» TASK PROMPT
Report every line from the material that contains the word "editing".

##########

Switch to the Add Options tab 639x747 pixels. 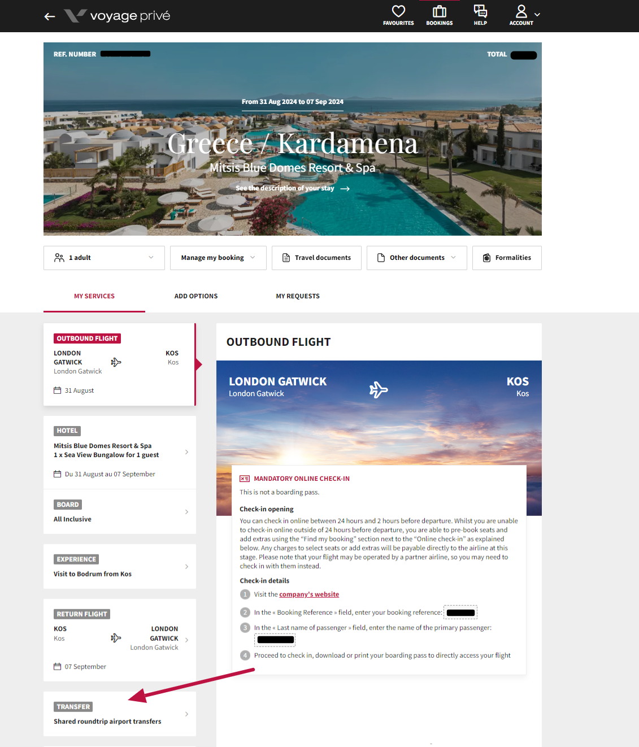point(196,296)
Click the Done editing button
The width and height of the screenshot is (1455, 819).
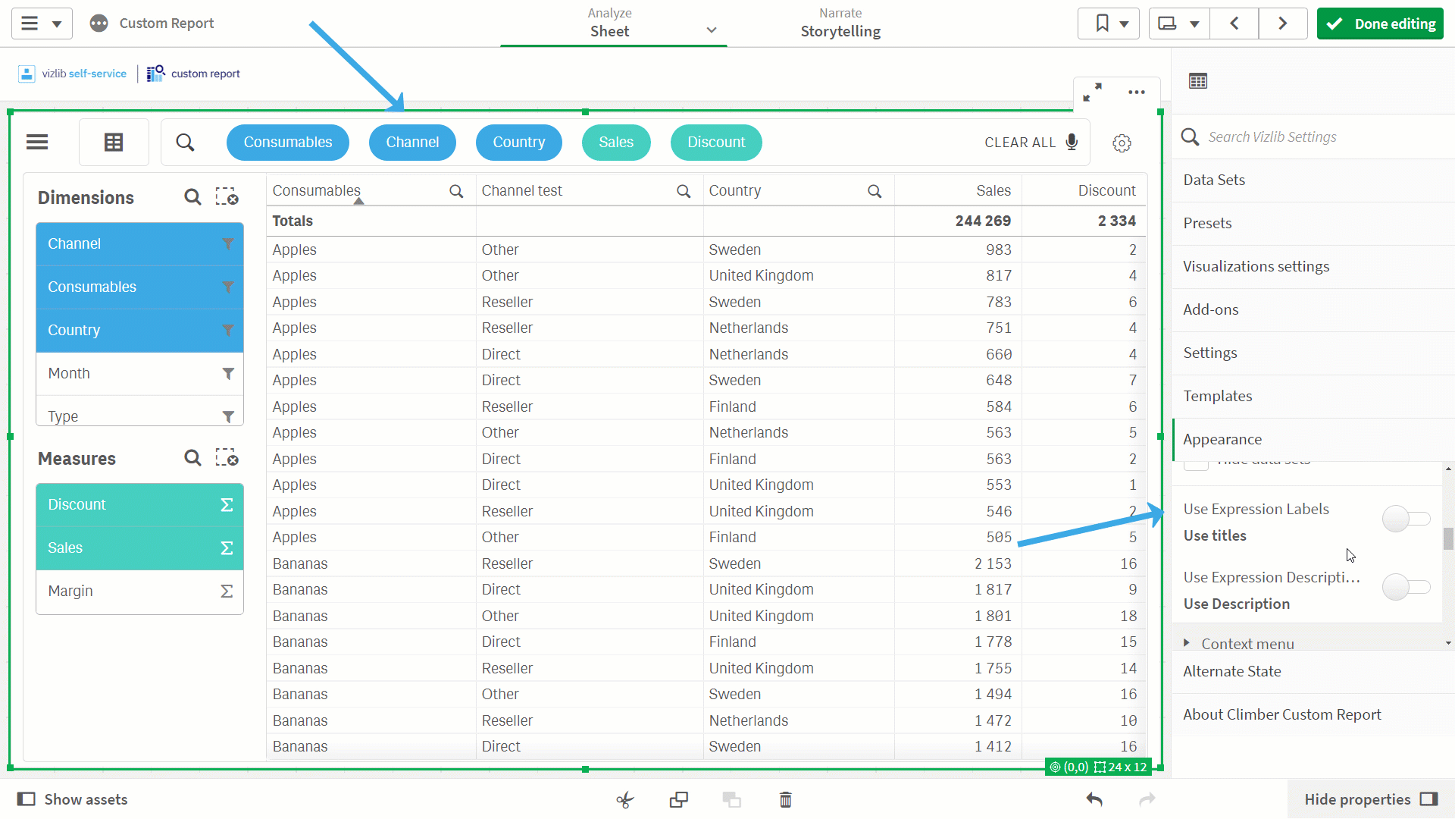coord(1380,24)

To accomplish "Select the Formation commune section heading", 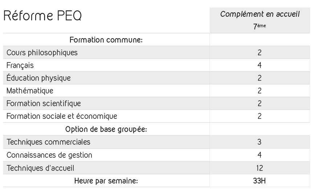I will click(x=106, y=40).
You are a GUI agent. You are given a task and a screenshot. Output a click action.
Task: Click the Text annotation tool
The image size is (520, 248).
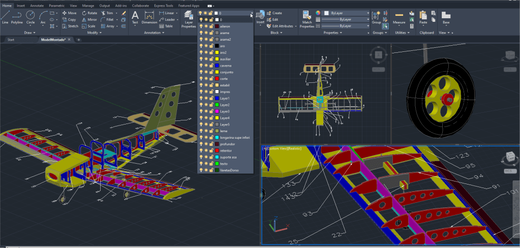point(135,17)
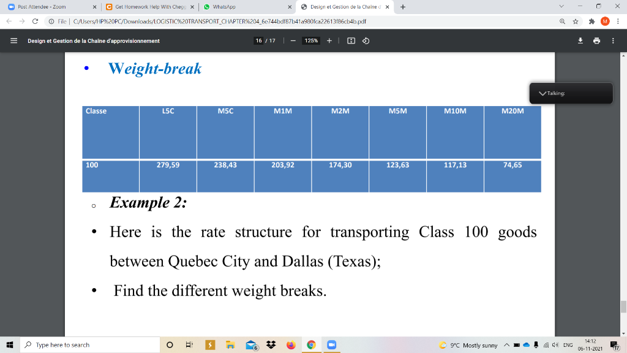
Task: Open the PDF more-options three-dot menu
Action: (614, 41)
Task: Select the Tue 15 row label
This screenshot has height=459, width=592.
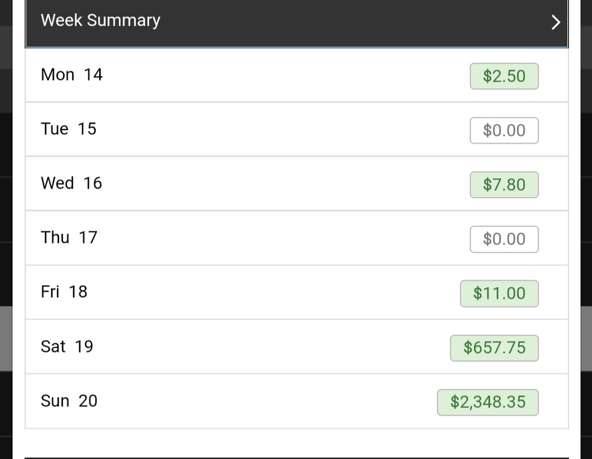Action: click(x=69, y=129)
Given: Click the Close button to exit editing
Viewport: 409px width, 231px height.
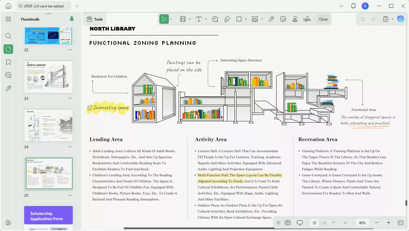Looking at the screenshot, I should 323,19.
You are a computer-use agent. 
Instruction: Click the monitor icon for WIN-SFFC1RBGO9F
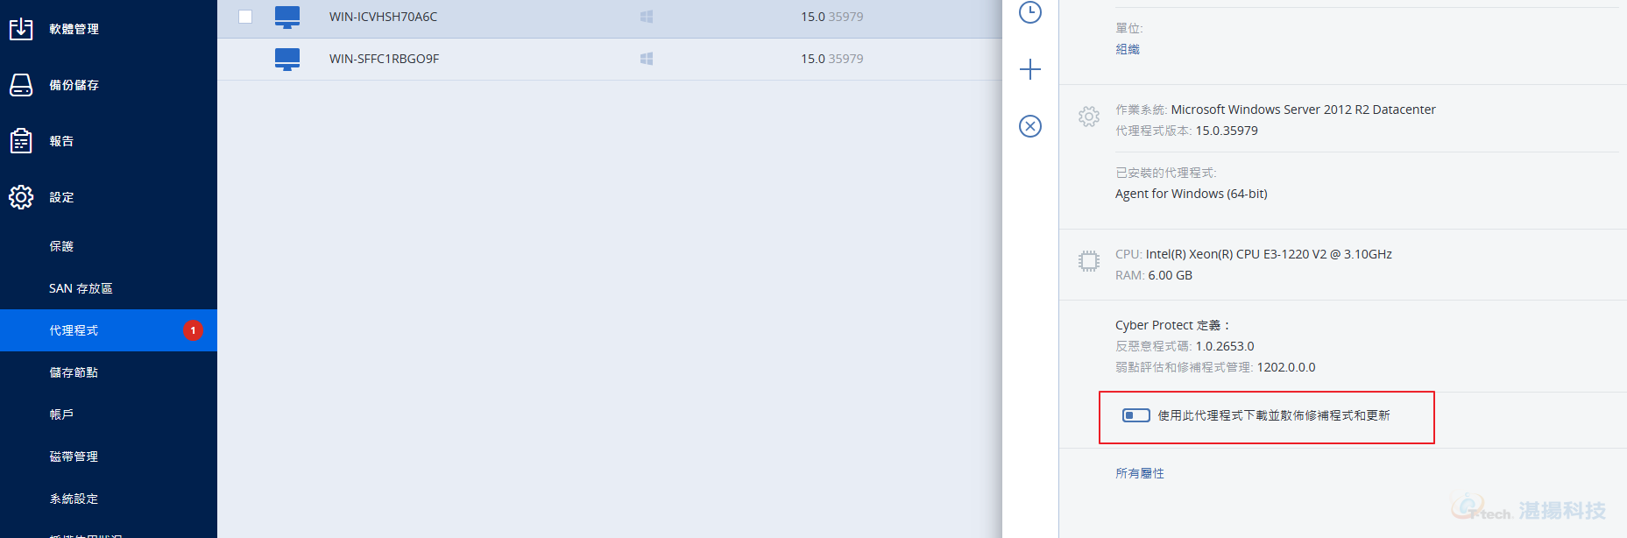point(287,60)
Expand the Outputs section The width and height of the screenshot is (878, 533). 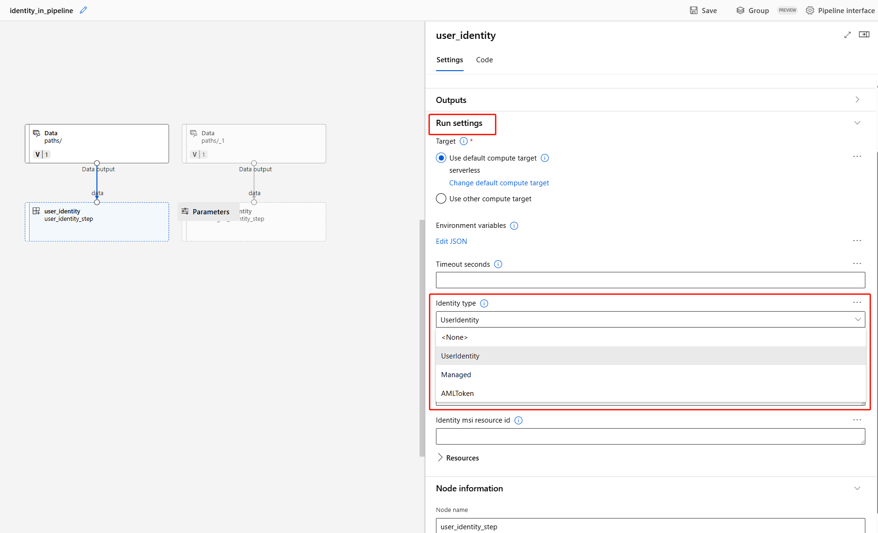pyautogui.click(x=857, y=100)
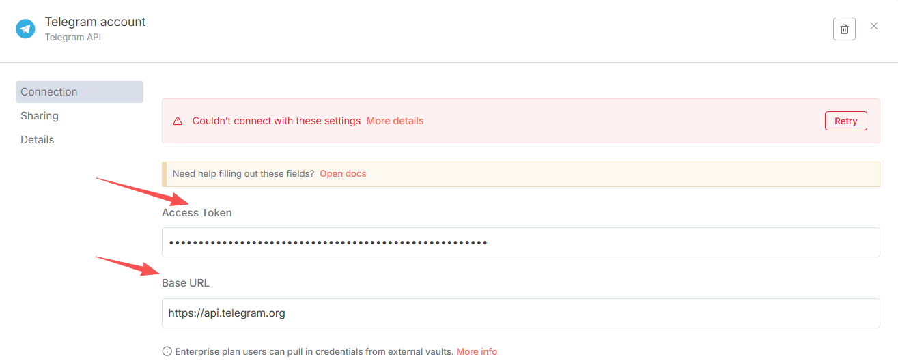898x363 pixels.
Task: Open the More details link
Action: (395, 121)
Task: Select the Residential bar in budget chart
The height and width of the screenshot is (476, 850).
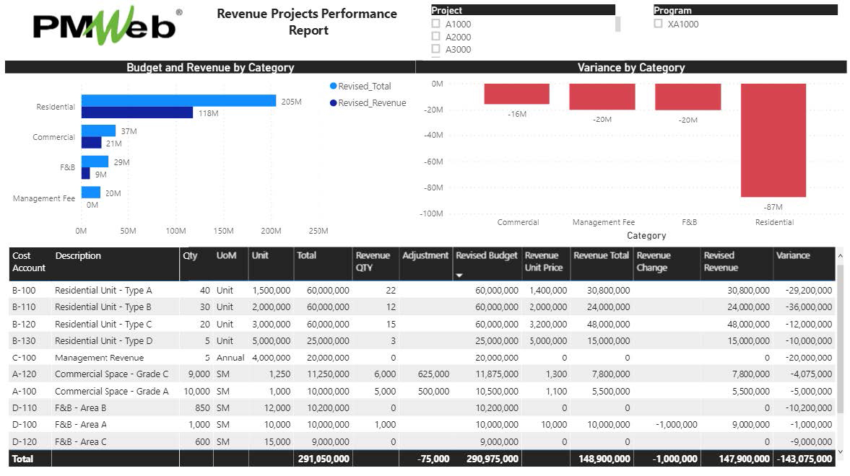Action: 181,101
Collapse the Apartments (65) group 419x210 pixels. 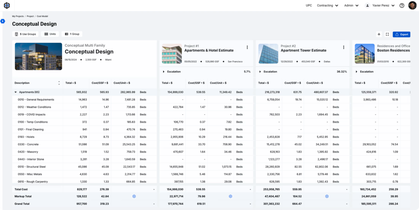click(16, 92)
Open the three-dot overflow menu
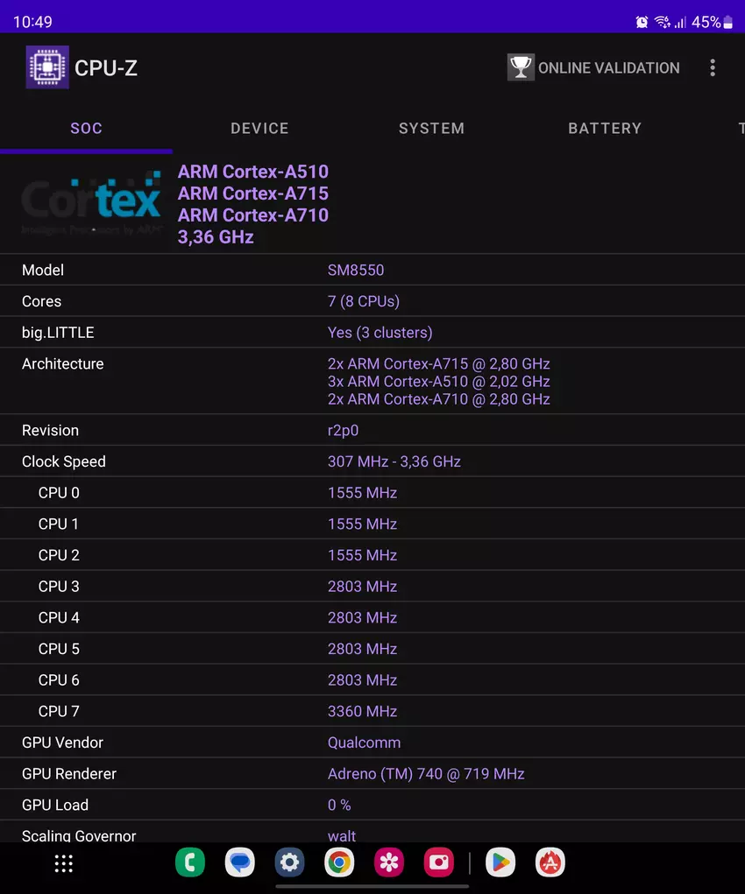 tap(713, 67)
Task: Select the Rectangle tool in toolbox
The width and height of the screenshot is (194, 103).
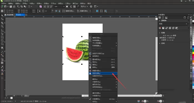Action: point(2,37)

##########

» RESPONSE
Click the Done editing button
Given: Click the Close button to exit editing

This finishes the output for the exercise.